AB 284690
Berset Alain · Bundesrat · Freiburg · 2021-06-14
Wortprotokoll
Beaucoup de choses ont déjà été dites dans ce débat, et je ne peux que souligner ce que vient de dire M. le conseiller aux Etats Bauer, car je crois que ce sont exactement les problèmes que nous avons. En fait, nous voulons toutes et tous aller dans cette direction, nous souhaitons toutes et tous pouvoir communiquer davantage de manière électronique, mais alors il faut que cela amène une amélioration et une stabilité, et pas que cela créé de l'insécurité. Or, le risque de générer de l'insécurité, dans ce cas, nous paraît très élevé.

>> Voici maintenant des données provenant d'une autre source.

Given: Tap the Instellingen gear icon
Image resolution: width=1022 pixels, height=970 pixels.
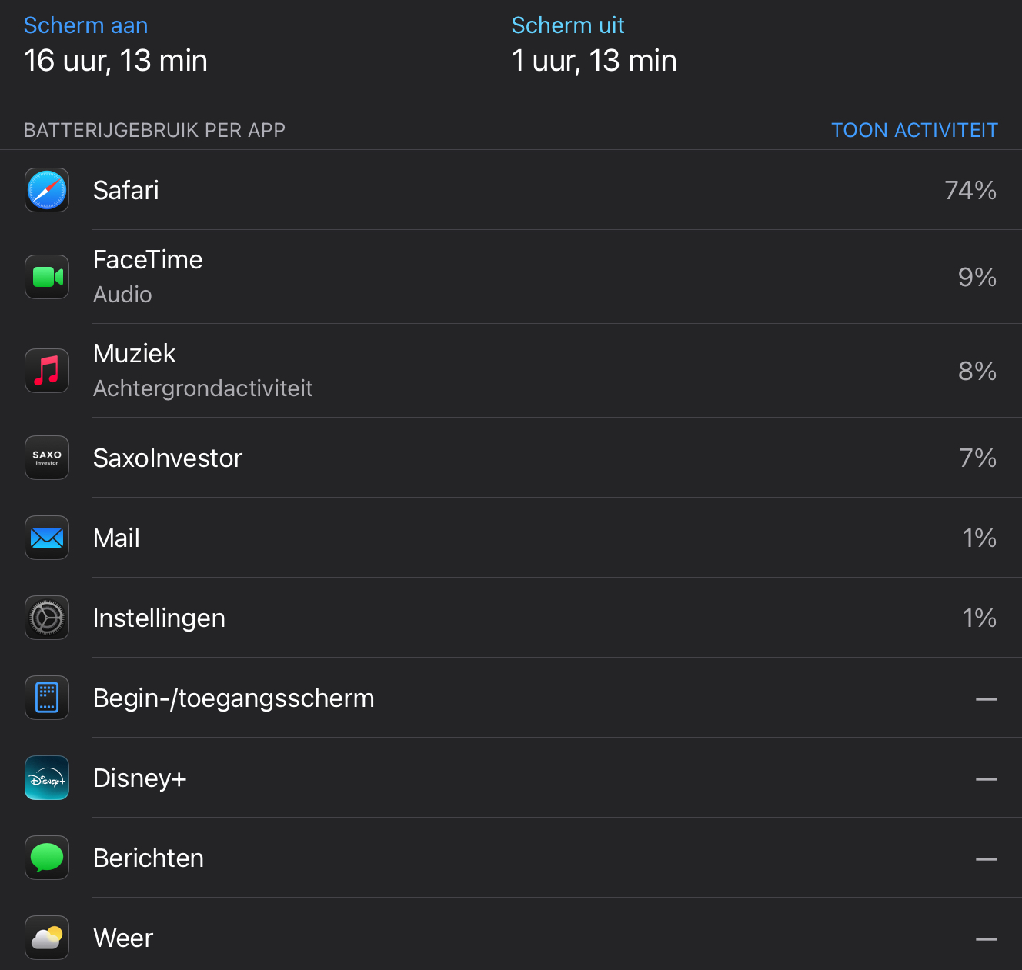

Les rapporteurs de la commission l'ont dit: suite à la décision de la commission, un petit rapport de deux pages a été préparé pour montrer où se trouvent les difficultés. Ce rapport liste une dizaine de points qui me semblent assez pertinents et pour lesquels on n'a pas de réponse. Par exemple, la LPGA prévoit aujourd'hui que toute décision doit être rendue par écrit. Il faudrait évidemment adapter cette disposition en la complétant ou en la modifiant pour que cela concorde avec ce dont nous discutons. Si on communique de manière électronique, cela ne pose pas seulement des questions de délai, mais aussi la question de l'identification des personnes sans ambiguïté possible. Là aussi, cela nécessite de faire toute une série de pas. Il faut en outre pouvoir communiquer les décisions de manière sécurisée. Quelles sont les plateformes, quelles sont les méthodes que l'on peut utiliser pour cela? Je ne vais pas dresser toute la liste des interrogations, elle est assez longue, mais tout cela montre que cette évolution doit se faire dans un contexte plus large, sur lequel nous travaillons déjà. Ce n'est pas comme s'il ne s'était rien passé: il y a un département - le DFJP - qui a ouvert la consultation en 2020 précisément sur une modification de ces éléments de manière à ce qu'on puisse le faire de façon cohérente et complète.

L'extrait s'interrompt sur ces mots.